Mullah : terme dérivé de l’arabe mawlā (« seigneur, protecteur »), dans le monde turco-iranien c’est l’équivalent du ‘ālim, mais il peut avoir aussi un sens plus général et indiquer toute figure qui détient un savoir ou un charisme religieux (par exemple le célèbre mystique Rūmī est connu comme Mawlā-nā, « notre mawlā »). Dans la hiérarchie religieuse chiite, il indique un savant de bas échelon, c’est-à-dire sans la qualification de mujtahid (interprète).
Marjaʿ al-taqlīd (« source de l’imitation ») : dans les milieux chiites duodécimains, c’est un savant qui, par sa vertu et sa sagesse, représente un modèle à imiter. La figure du Marjaʿ al-taqlīd s’est affirmée à une époque relativement récente (vers la moitié du XIXème siècle), mais plonge ses racines dans la dispute sur la pratique de l’ijtihād (l’effort d’interprétation) et sur le rôle du mujtahid (le juriste habilité à pratiquer l’ijtihād). Cette dispute a commencé au moment de l’occultation du douzième imam, au IXème siècle, lorsque, pour les fidèles, se posa le problème de savoir comment pratiquer la foi en l’absence du guide suprême, qui était aussi l’interprète vivant de la révélation.

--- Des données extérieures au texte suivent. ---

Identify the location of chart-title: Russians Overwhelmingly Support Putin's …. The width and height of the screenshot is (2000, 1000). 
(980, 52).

Selon certains, les contenus de la sharī‘a sont définis par les traditions des imām. Selon d’autres, au contraire, les normes de la sharī‘a peuvent être obtenues également à travers l’effort d’interprétation de certains ‘ulamā’ particulièrement qualifiés, lesquels vont ainsi combler, ne serait-ce que partiellement, le vide laissé par l’imām.

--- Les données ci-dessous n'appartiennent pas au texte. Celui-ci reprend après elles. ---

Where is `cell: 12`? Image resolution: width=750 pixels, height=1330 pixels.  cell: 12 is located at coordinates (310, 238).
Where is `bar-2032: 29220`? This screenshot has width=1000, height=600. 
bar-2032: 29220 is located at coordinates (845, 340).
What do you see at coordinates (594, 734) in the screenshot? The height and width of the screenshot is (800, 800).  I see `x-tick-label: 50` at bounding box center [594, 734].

Au XIXème siècle, l’institutionnalisation de la Marja‘iyya inaugure l’obligation, pour le commun des fidèles, de suivre les enseignements d’un mujtahid, en en imitant la conduite. Les mujtahid reçoivent le titre d’Āyatollāh (littéralement : « signe de Dieu »). Pendant près d’un siècle, la dignité du Marjaʿal-taqlīd se concentre sur une seule personne, le plus éminent des mujtahids. A la mort de l’Ayatollah Burūjirdī en 1961 la Marja‘iyya se fragmente en plusieurs personnalités, liées chacune à un centre particulier d’enseignement (Qom, Najaf, Mashhad, Téhéran), tandis que même des mujtahids de moindre importance sont reconnus comme marja‘. En outre, avec la montée de Khomeini et la révolution iranienne, la marja’iyya assume clairement une dimension politique, au point que, dans la République islamique d’Iran, on voit surgir la figure du Guide Suprême. À partir de ce moment-là, les différents marja‘ se distinguent aussi par la position qu’ils assument vis-à-vis de la révolution khomeiniste et de la doctrine de la wilāyat al-faqīh, selon laquelle, en l’absence de l’imām, le juriste (faqīh) s’attribue les prérogatives politiques du guide, anticipant ainsi le temps de l’eschatologie.